College clubs change on a yearly basis. Crafton Hills publishes an annual art and literature magazine, The Sand Canyon Review. The College Honors Institute (CHI) provides graduates with priority admission and scholarship consideration at many public and private four-year institutions. Theater arts productions, art exhibits, social activities, interactive workshops, cultural events, and musical performances occur year-round.

== Athletics ==
Crafton Hills College has men's and women's swim teams that began in Spring 2018 and men's and women's water polo teams that began in Fall 2019. Crafton created a men's & women's cross-country team in 2022. The Crafton Hills Aquatics Center features a 50 meter by 25 yards Olympic Swimming Pool kept at 80 degrees year-round. The college hosts an annual California Classic Para Swim Meet.

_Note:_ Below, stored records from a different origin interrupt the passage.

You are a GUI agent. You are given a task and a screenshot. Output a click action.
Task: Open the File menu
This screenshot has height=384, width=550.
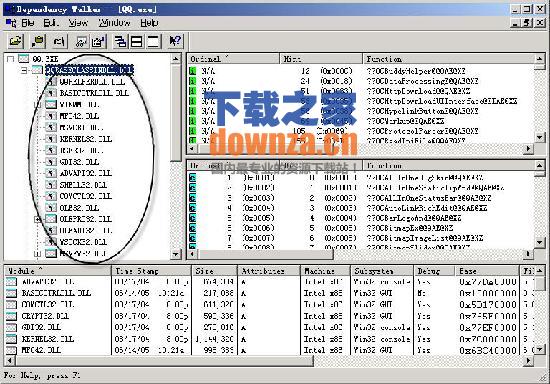[x=28, y=23]
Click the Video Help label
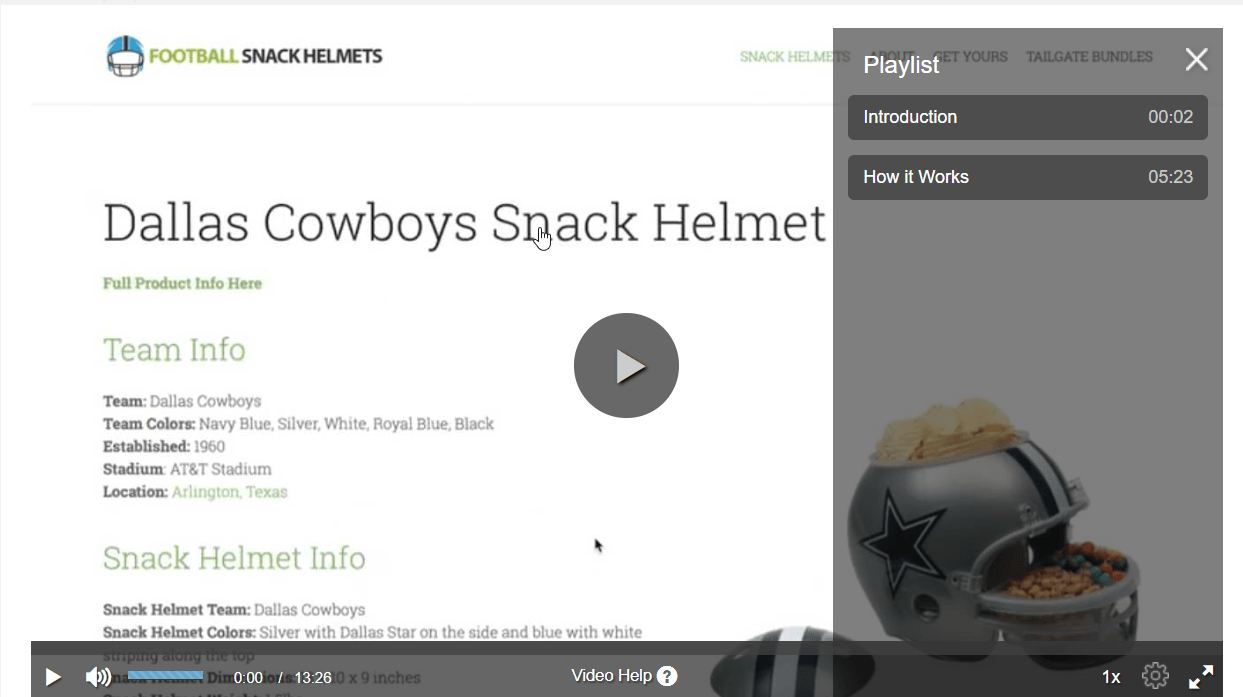This screenshot has height=697, width=1243. 611,676
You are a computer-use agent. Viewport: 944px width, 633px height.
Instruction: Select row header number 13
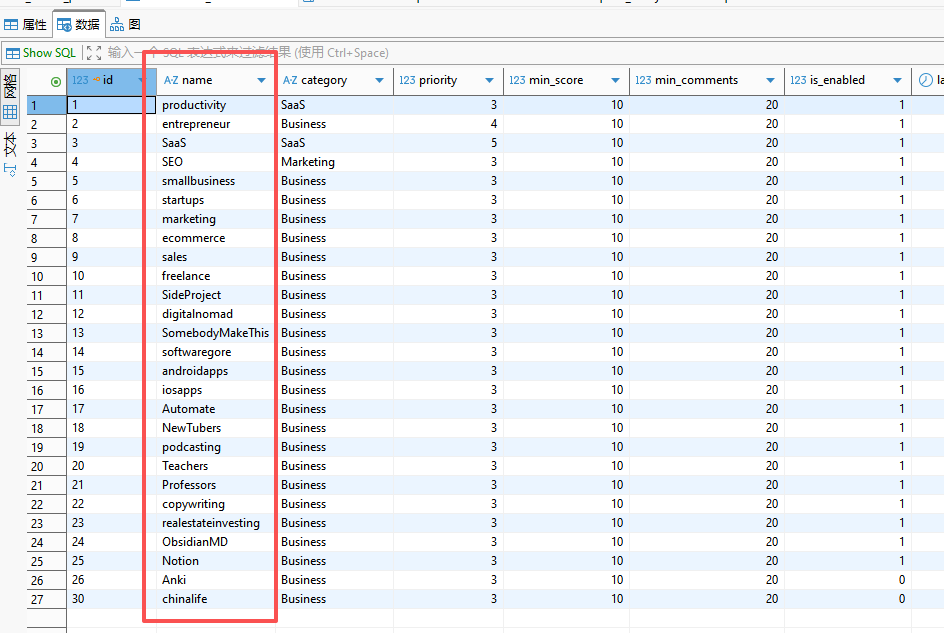pos(37,333)
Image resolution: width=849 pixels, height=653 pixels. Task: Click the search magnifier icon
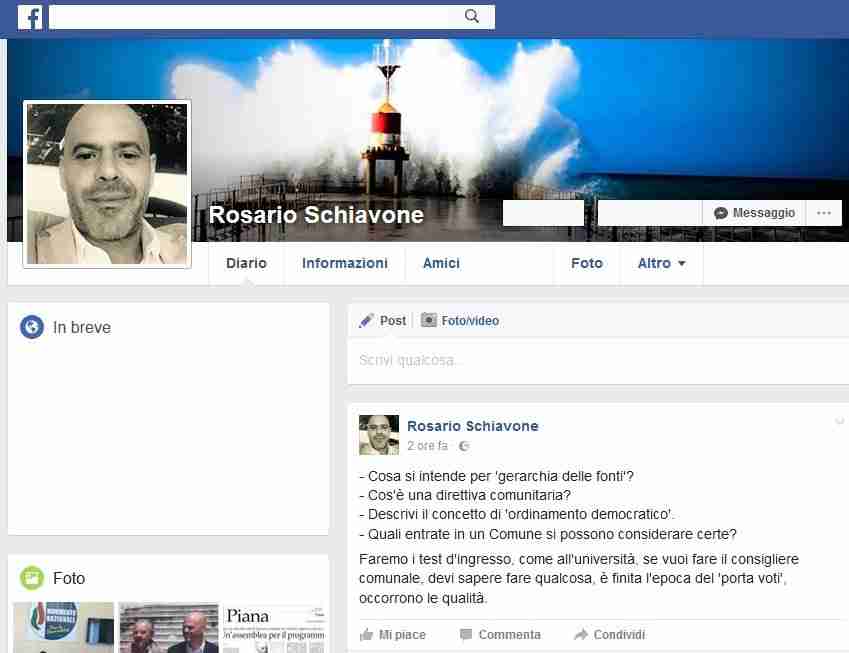[x=473, y=16]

== Public Safety Training Center ==
Crafton Hills College broke ground on a new Public Safety Training Center, a specialized fire training structure that will be used by the college's Fire Academy and regional partners. The project is made possible by Measure CC, a bond approved by voters in 2018 to fund upgrades in the San Bernardino Community College District. Crafton Hills College started its Fire Academy in 1982, making it the second oldest fire academy in California. The academy enrolls about 30 students per semester, with two academies a year. The Training Center held a grand opening ceremony on January 12, 2024.

== Finkelstein Performing Arts Center ==
Crafton began construction on a new 24,100 sq. ft. Performing Arts Center in May 2023. The new performing space will house instructional spaces for music, theater and dance programming will be ready for students in early 2025.